Following a phase 2b study of NTCELL, LCT says it has received official confirmation from the Data Monitoring Board, that there are no safety issues arising from the data.
It’s not quite time to celebrate just yet, although Living Cell’s progress is building momentum is on course to make headlines in the months and years to come.
Real Energy (ASX: RLE)
Real Energy is now on the home straight of finishing its highly anticipated Tamarama-3 well in Queensland.
With more than 2,400 metres of drilling now completed, from a targeted 2,600 metres in total, Real Energy stands on the verge of completing its well and establishing a new supply line for the Australian east coast – a part of the that’s currently having a bit of a tough time of it when it comes to gas.
Demand and supply of gas on Australia’s east coast is struggling to find an equilibrium that doesn’t involve intermittent shortages and price spikes as consumers continue to struggle with high prices and limited sources of competing supply, according to the Australian Competition and Consumer Commission.
Talga Resources (ASX: TLG)
There was excellent technical news for Talga Resources this week as the junior explorer discovered that its graphite has significantly more capacity and power, a 94% first cycle efficiency and no capacity fade after 300 cycles.
The strong results bode well for the graphite junior as it looks to become a vertically integrated miner, processor and supplier.
Talga also owns a a graphite and graphene processing facility in Germany, based on its proprietary technology which produce nanographite products for lithium-ion batteries, coatings, construction and composite sectors.
With the prospect of high-grade graphite continuing its strong demand streak to date, Talga’s vertically integrated commercial plan could well be paying off in the near future.
Weebit Nano (ASX: WBT)
Weebit Nano is inching closer to the most important phase of any new technology: production.
This week, the semiconductor developer extended its agreement with partner Leti to accelerate the development of its industry-busting ReRAM technology built on silicon oxide.
Both Weebit Nano and Leti are looking to move their new generation of ReRAM chips from the development to the commercialisation phase whilst ensuring the technology is able to meet and exceed memory industry standards for performance and reliability.
To really future-proof its activities, Weebit Nano also hinted that it’s looking to pursue applications of its avant-garde technology within the artificial intelligence space, currently one of the most intriguing market niches in computing.
The week ahead
It is a fairly sparse offering this week with the most interest being in a speech by the Reserve Bank Governor Philip Lowe on Wednesday night.

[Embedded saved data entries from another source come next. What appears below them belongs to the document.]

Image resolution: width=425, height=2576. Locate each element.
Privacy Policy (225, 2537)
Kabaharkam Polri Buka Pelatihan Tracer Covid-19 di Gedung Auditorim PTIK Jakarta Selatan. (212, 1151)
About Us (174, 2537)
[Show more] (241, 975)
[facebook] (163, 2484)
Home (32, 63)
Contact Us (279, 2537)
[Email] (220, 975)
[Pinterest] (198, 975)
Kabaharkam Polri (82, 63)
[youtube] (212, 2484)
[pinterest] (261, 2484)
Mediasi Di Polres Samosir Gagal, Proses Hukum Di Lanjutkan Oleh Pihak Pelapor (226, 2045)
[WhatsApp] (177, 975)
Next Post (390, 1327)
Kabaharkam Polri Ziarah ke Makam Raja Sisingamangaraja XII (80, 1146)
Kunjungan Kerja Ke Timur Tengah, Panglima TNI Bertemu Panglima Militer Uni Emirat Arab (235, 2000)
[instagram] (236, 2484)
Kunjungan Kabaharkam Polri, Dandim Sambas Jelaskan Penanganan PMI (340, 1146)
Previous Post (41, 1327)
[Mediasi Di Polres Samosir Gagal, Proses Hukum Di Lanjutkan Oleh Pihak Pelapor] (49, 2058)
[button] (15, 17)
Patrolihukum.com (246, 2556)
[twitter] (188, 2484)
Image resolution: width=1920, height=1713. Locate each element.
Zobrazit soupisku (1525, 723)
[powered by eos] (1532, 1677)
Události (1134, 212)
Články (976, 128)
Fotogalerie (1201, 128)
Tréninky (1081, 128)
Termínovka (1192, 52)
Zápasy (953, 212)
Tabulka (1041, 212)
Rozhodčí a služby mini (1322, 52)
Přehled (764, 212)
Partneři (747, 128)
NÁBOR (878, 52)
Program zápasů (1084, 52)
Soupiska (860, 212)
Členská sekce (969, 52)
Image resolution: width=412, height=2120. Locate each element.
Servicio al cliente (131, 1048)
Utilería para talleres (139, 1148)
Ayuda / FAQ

Other things to watch out for include the gauge of consumer confidence from ANZ and Roy Morgan on Tuesday.
Consumers are being pulled in two directions at the moment with higher petrol prices and a softer Australian dollar dragging them down while positive economic environment and share prices trending higher have been buoying them up.
There are plenty of international statistics to look out for including monthly report cards on Chinese investment, production, retail sales and house prices and some US indicators including sales and production numbers.